It’s award season, and all the award shows have new categories. The more categories means the more winners, although some “winners” may not show up to get the award in person. Spoilsports! It’s something for your mantle, don’t you want something to reflect your ego?
Who will win? Who knows, but if there’s someone you can think of to nominate, please let your selections be known to whatever award show you like the best.
Here are just a few of the exciting new categories:
Best Two-Faced Bastard.
Best Crazy Rant by Someone Who Doesn’t Deserve Fame and Fortune.

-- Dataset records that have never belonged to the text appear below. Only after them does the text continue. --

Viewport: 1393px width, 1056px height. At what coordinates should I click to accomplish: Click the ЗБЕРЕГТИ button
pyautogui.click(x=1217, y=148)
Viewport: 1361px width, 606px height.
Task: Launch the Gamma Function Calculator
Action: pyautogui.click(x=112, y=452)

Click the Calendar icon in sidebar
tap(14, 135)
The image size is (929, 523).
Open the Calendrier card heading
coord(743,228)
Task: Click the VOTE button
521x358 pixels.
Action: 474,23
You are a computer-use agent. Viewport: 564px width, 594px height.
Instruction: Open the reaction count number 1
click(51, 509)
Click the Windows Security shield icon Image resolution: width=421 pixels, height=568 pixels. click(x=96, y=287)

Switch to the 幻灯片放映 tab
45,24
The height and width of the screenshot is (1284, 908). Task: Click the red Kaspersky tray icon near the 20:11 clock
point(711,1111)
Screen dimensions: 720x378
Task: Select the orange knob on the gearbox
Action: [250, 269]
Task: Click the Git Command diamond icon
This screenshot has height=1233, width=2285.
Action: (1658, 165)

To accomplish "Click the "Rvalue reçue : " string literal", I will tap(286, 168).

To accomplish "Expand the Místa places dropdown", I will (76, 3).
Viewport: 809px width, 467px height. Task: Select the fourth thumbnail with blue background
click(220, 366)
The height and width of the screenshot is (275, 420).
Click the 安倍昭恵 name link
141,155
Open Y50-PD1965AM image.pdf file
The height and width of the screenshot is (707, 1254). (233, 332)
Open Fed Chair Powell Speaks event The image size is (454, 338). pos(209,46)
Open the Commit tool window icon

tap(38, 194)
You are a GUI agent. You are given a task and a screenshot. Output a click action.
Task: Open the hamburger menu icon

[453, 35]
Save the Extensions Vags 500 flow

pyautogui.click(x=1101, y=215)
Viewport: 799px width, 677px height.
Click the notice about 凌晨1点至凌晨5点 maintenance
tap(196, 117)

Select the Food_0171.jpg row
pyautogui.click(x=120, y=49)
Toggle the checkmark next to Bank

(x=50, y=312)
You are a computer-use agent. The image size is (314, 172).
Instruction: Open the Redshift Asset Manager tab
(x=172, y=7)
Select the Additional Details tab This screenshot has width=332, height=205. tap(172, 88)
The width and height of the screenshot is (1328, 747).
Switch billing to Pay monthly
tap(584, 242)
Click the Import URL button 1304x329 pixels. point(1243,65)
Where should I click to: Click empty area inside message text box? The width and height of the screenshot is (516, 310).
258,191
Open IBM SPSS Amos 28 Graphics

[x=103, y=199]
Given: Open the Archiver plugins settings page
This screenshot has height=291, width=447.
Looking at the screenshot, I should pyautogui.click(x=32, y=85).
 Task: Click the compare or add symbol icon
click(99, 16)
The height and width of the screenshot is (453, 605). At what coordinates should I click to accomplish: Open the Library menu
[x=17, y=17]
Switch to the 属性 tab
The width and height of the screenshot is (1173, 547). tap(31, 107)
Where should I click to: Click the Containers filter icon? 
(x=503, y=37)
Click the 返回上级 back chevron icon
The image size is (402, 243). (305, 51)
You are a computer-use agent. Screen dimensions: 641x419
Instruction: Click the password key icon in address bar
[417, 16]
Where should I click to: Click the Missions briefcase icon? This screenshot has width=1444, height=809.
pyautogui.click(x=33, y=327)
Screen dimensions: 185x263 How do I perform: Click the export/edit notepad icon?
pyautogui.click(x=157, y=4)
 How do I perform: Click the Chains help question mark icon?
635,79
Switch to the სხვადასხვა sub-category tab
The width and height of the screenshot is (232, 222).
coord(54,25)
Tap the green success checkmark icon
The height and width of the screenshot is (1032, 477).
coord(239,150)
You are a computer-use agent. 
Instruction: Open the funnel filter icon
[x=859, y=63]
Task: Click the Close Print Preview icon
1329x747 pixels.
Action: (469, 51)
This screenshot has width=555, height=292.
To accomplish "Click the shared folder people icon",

Craziest Conspiracy Theorist.
Most Batshit Psychopath in Politics.
Best Incriminating Photo Showing Someone Doing Something They Said They Never Did
Worst Dressed Dictator
Ugliest Trump
Best Billionaire Without A Shred of Decency or Civility
Greatest Liar
Biggest Fattest Scumiest Shithead
Worst Dressed QANON and/or Proud Boy
Longest Serving Political Inmate
and
Dumbest Republican B-List Celebrity
Wow, that’s a lot of medals which will surely attract a ton of contenders. Tune in, world, and see who wins over the others, since human beings can’t stop giving themselves awards for doing whatever their high-profile jobs tell them to do.
(Where’s my Best Sandwich Maker and Knob Polisher Award? Damn you, Julio, I polish a great knob, way better than you do – ah, to hell with it, it’s all politics and cronyism.)